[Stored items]

"""

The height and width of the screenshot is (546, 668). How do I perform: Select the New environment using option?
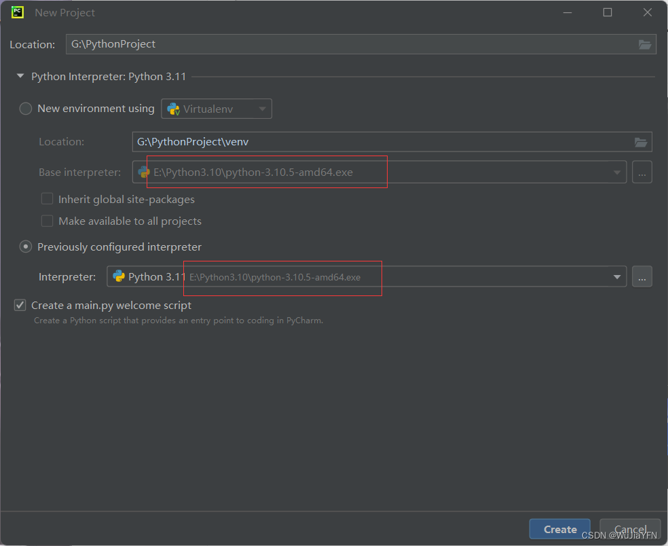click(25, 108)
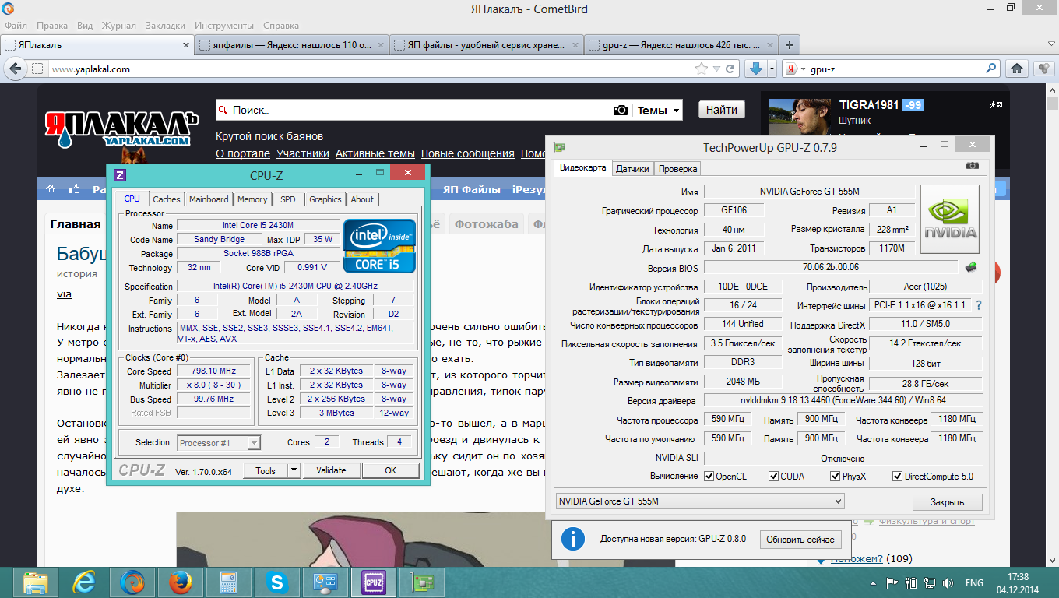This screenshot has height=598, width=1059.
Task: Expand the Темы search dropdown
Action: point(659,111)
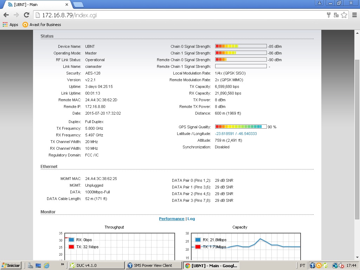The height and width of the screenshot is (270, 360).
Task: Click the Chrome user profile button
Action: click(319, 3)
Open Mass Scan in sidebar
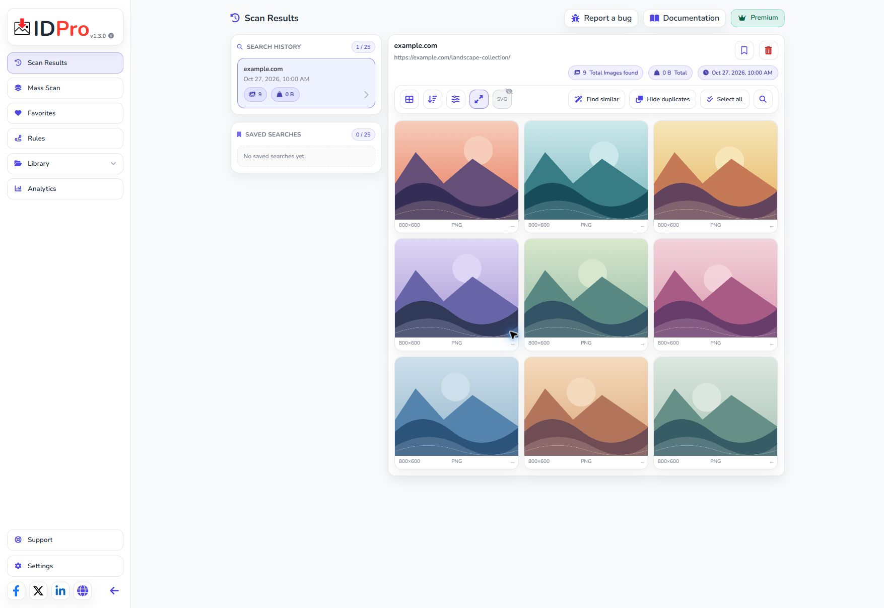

"""
"""

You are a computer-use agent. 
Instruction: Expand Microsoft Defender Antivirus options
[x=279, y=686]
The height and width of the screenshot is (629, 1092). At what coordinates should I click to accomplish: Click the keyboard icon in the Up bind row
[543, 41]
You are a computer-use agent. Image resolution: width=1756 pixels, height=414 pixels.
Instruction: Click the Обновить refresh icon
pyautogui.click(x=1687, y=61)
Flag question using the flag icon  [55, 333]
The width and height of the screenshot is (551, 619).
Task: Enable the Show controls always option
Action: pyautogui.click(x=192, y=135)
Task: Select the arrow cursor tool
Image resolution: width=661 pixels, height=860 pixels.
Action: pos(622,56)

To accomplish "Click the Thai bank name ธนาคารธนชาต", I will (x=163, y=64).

"""
"""

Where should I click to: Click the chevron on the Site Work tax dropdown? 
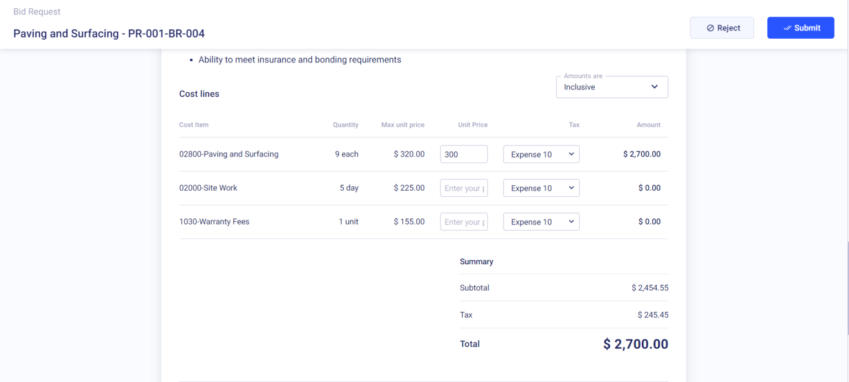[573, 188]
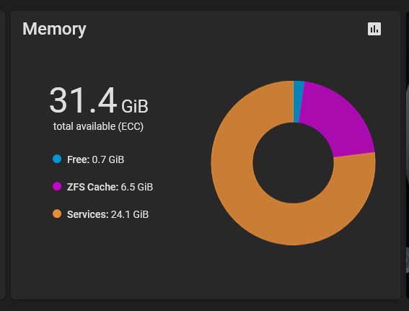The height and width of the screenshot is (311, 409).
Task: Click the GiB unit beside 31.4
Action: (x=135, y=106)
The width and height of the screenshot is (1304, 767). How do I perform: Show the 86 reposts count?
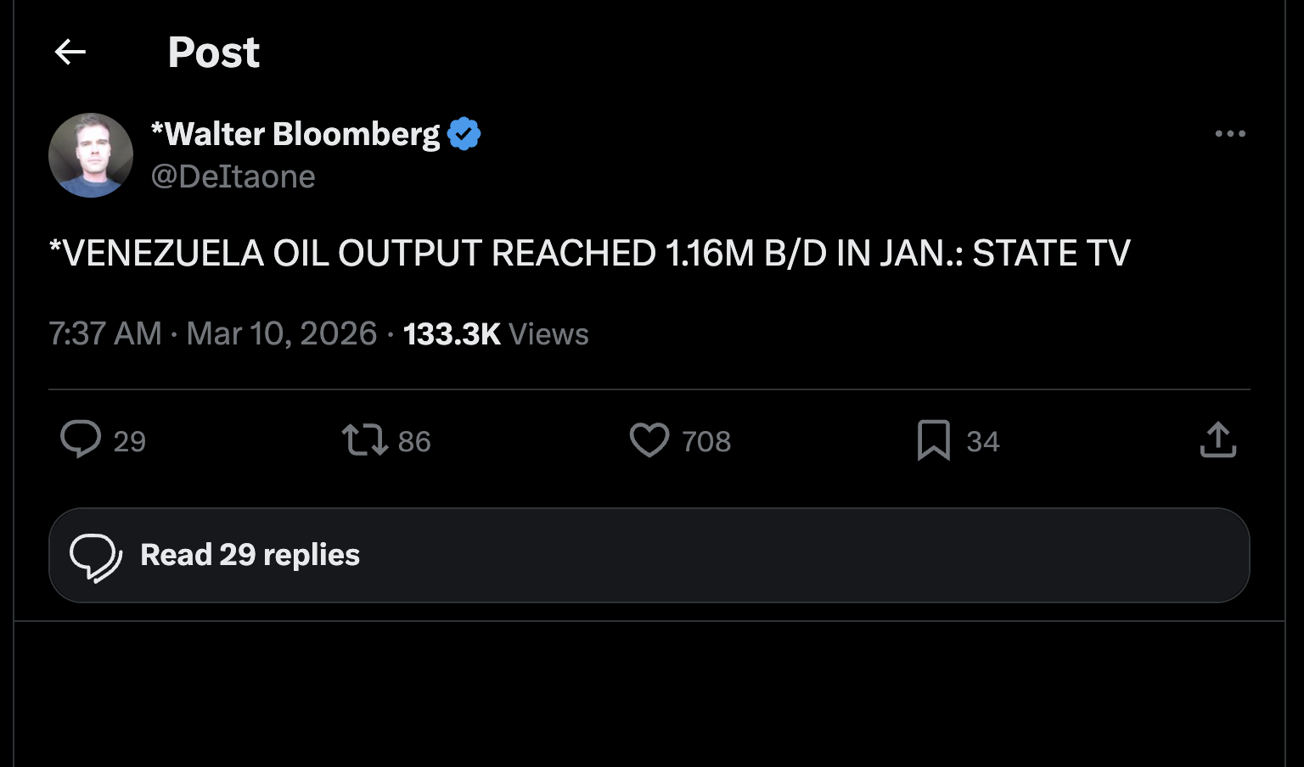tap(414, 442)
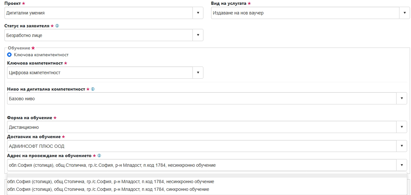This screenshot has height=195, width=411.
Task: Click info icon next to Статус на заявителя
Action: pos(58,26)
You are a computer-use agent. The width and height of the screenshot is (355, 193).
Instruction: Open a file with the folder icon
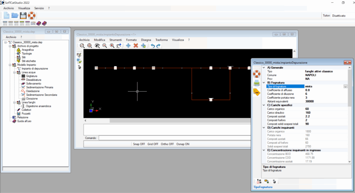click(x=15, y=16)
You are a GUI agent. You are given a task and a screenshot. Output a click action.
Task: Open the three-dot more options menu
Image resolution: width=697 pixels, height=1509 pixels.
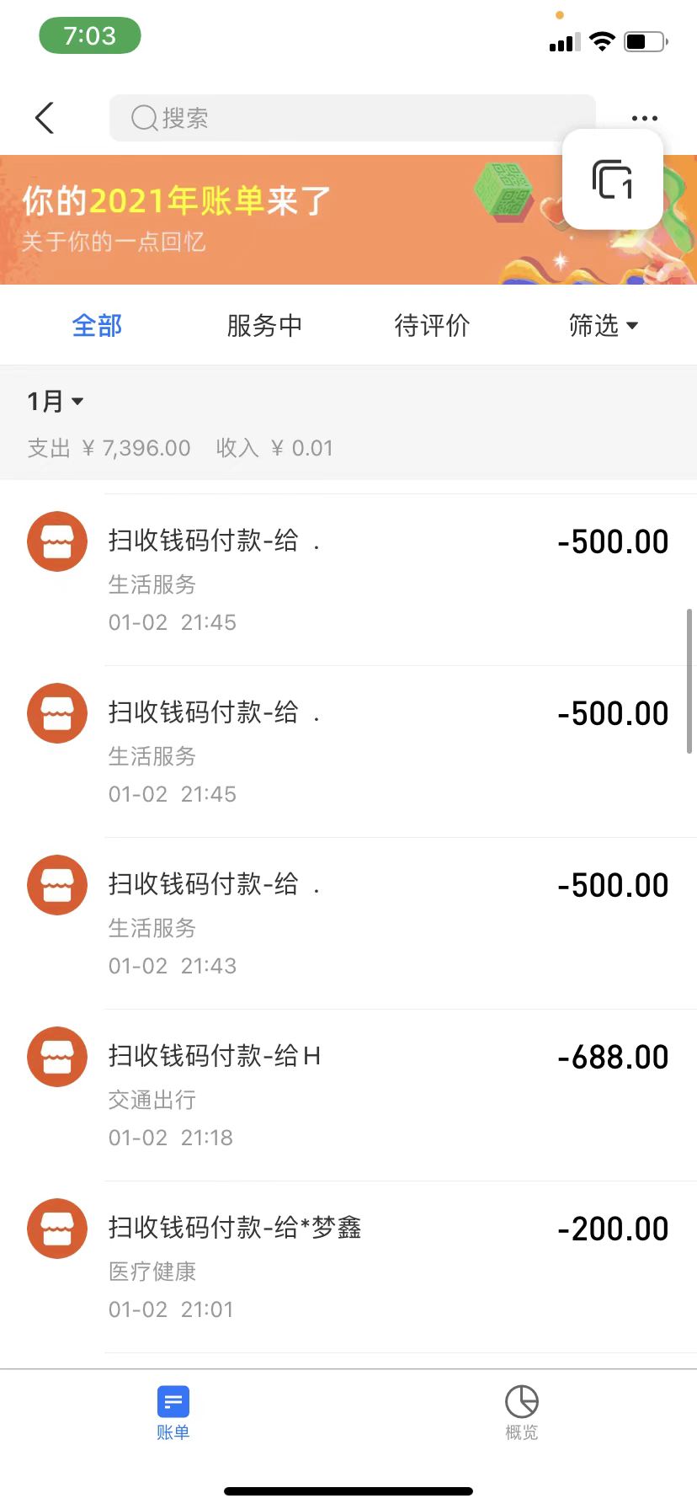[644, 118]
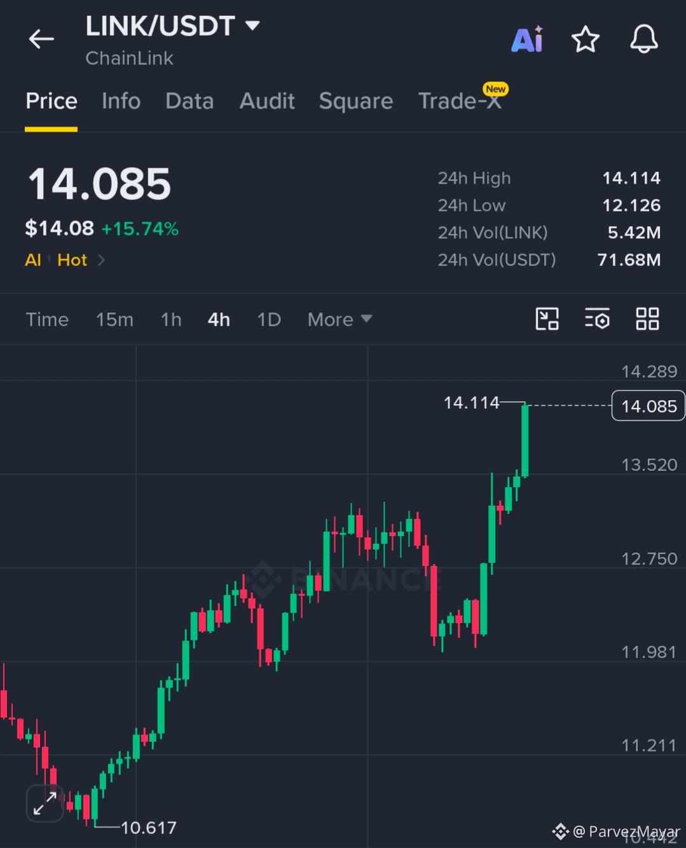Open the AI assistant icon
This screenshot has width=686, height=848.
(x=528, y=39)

"""

Select all lines with the word "computer" from the entries above.

Task result
You are a computer-use agent. 
You are a computer-use agent. Image resolution: width=1756 pixels, height=414 pixels.
You are a computer-use agent. The width and height of the screenshot is (355, 193).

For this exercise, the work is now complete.